» **Exercise inputs**
• • • •
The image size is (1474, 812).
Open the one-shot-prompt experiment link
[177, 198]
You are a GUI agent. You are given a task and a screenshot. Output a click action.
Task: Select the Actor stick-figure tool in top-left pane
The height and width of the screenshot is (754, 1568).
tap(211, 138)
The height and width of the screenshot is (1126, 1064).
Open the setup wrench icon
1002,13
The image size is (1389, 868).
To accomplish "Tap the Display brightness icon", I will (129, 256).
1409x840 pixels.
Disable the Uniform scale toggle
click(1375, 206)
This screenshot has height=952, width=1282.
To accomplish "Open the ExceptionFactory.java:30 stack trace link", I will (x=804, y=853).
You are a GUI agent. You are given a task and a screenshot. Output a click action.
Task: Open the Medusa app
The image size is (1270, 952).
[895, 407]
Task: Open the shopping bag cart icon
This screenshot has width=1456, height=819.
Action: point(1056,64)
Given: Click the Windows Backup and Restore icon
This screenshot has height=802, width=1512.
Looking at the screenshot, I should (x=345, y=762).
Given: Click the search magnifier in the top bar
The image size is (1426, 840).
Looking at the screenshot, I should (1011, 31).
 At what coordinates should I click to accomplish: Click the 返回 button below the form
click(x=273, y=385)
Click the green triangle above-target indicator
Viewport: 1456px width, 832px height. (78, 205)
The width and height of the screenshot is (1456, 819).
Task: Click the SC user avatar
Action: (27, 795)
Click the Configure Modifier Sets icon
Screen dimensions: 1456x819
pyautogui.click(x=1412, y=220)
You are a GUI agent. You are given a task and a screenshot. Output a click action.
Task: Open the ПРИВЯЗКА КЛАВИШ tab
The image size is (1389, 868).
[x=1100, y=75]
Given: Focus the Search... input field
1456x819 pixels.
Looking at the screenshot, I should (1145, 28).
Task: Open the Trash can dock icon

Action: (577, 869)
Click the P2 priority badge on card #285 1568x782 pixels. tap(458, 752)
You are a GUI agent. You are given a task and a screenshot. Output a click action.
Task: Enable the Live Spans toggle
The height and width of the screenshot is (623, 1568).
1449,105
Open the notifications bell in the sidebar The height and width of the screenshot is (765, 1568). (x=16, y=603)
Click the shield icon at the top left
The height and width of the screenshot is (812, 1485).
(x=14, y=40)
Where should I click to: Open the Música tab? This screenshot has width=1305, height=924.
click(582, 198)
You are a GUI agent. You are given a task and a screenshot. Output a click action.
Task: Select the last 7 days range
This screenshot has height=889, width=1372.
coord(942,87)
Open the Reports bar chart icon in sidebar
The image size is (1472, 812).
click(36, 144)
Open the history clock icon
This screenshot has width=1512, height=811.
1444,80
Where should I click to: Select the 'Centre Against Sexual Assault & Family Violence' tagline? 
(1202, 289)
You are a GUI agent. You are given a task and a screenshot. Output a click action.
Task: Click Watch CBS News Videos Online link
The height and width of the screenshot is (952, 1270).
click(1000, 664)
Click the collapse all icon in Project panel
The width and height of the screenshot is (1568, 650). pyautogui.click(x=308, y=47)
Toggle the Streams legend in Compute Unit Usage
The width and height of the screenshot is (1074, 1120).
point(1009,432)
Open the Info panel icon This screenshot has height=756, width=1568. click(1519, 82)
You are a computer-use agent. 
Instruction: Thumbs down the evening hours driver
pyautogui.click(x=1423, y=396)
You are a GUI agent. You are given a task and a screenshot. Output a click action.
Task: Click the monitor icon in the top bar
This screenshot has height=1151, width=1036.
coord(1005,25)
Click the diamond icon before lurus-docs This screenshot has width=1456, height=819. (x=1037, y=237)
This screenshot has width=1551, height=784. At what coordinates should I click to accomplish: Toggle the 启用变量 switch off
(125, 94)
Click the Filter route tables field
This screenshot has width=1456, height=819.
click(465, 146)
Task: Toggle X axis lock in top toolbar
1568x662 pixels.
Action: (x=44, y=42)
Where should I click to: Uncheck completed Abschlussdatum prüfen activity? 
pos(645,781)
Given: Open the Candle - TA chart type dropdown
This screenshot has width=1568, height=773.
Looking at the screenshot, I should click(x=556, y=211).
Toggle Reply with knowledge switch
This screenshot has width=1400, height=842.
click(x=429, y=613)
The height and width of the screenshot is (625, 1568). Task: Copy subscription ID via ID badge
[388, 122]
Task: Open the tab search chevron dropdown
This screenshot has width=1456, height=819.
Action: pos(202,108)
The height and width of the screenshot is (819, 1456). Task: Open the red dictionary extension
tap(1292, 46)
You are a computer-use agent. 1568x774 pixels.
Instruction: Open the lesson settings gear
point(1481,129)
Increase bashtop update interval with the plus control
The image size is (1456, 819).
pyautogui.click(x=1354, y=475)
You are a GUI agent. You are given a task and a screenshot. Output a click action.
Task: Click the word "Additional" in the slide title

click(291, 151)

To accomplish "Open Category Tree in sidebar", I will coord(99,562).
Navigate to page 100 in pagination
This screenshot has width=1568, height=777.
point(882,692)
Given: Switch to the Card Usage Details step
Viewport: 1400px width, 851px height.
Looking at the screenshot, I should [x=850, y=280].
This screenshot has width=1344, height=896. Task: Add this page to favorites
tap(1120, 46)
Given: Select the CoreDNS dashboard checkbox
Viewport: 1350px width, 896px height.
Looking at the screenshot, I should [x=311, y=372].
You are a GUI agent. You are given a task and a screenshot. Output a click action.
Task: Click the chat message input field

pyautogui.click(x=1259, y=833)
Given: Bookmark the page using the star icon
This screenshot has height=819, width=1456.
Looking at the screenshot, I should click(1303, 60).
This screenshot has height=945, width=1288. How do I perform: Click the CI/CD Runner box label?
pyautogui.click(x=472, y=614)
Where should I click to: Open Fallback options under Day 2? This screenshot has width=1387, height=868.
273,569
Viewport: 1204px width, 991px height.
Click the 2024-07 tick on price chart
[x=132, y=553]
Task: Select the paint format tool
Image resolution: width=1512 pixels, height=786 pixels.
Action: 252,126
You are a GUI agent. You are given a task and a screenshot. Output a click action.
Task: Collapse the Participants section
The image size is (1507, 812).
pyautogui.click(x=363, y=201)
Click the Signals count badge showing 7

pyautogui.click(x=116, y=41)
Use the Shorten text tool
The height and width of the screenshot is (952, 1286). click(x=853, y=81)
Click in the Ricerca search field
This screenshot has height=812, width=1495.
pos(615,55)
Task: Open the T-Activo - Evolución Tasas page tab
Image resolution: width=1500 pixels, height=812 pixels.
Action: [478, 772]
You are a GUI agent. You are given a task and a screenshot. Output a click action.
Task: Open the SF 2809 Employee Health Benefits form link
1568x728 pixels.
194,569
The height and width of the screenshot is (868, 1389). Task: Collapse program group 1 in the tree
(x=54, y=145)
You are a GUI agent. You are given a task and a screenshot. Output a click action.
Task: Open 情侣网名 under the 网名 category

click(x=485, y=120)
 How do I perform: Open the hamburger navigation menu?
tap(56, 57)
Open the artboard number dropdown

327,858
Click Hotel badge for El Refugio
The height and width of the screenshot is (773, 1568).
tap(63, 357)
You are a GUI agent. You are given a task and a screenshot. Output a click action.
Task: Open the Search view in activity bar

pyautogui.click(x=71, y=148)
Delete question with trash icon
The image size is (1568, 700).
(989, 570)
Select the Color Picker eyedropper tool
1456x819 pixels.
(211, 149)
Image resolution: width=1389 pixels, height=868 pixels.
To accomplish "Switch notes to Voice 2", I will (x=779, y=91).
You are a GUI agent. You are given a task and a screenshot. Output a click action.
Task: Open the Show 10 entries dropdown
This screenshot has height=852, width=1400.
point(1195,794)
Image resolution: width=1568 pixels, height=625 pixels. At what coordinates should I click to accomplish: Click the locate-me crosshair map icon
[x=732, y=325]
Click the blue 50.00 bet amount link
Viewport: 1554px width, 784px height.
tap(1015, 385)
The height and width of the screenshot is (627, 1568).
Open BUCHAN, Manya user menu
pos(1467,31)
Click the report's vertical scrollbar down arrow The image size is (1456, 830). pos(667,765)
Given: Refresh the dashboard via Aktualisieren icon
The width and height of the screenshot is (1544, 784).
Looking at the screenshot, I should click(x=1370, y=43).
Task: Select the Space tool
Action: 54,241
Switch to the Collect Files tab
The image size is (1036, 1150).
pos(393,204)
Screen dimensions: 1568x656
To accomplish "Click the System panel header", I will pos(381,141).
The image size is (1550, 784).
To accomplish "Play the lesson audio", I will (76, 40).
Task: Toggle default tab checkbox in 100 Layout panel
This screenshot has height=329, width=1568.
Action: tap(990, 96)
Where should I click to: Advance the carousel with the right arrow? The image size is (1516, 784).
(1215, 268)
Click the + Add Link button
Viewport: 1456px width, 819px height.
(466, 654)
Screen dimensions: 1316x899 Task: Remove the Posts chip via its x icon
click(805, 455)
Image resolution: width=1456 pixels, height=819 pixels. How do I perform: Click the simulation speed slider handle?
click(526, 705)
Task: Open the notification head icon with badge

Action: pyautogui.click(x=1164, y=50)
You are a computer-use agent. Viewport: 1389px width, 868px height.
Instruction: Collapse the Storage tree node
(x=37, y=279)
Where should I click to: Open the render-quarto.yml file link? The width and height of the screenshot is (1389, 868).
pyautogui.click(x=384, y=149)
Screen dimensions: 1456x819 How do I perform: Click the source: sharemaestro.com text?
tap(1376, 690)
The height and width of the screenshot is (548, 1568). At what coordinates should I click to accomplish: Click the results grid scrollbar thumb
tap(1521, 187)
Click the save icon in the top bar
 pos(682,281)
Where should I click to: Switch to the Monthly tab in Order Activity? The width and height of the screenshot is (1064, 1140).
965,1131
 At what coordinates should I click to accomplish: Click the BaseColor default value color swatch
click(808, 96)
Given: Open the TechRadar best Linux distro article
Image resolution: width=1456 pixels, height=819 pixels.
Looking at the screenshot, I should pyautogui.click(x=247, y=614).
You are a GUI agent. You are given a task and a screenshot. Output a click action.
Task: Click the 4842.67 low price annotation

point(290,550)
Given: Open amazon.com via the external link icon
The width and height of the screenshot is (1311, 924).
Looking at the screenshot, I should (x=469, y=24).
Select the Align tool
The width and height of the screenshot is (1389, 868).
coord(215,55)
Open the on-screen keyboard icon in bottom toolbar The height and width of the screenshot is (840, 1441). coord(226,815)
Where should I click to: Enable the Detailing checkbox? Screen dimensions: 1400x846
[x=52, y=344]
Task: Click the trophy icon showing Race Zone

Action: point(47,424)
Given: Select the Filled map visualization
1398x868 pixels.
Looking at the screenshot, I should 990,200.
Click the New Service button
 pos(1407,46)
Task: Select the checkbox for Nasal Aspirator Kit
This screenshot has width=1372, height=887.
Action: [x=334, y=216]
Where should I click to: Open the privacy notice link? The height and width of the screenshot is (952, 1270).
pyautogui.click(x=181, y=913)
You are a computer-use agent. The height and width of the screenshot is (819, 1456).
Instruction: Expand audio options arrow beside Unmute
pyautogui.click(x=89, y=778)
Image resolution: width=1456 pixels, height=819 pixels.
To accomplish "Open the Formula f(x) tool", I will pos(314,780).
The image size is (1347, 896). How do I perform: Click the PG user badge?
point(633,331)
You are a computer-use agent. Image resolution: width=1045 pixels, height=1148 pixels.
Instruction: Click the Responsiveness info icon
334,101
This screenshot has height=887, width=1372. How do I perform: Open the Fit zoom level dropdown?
• • • •
Only the lines holding the word "computer" belong in the answer; copy them from the listing above.

You are a computer-use agent. 
You are a computer-use agent. 1568x774 pixels.
You are a computer-use agent. Viewport: 1389px width, 868px height.
You are a computer-use agent. The height and width of the screenshot is (819, 1456).
You are a computer-use agent. Image resolution: width=1045 pixels, height=1148 pixels.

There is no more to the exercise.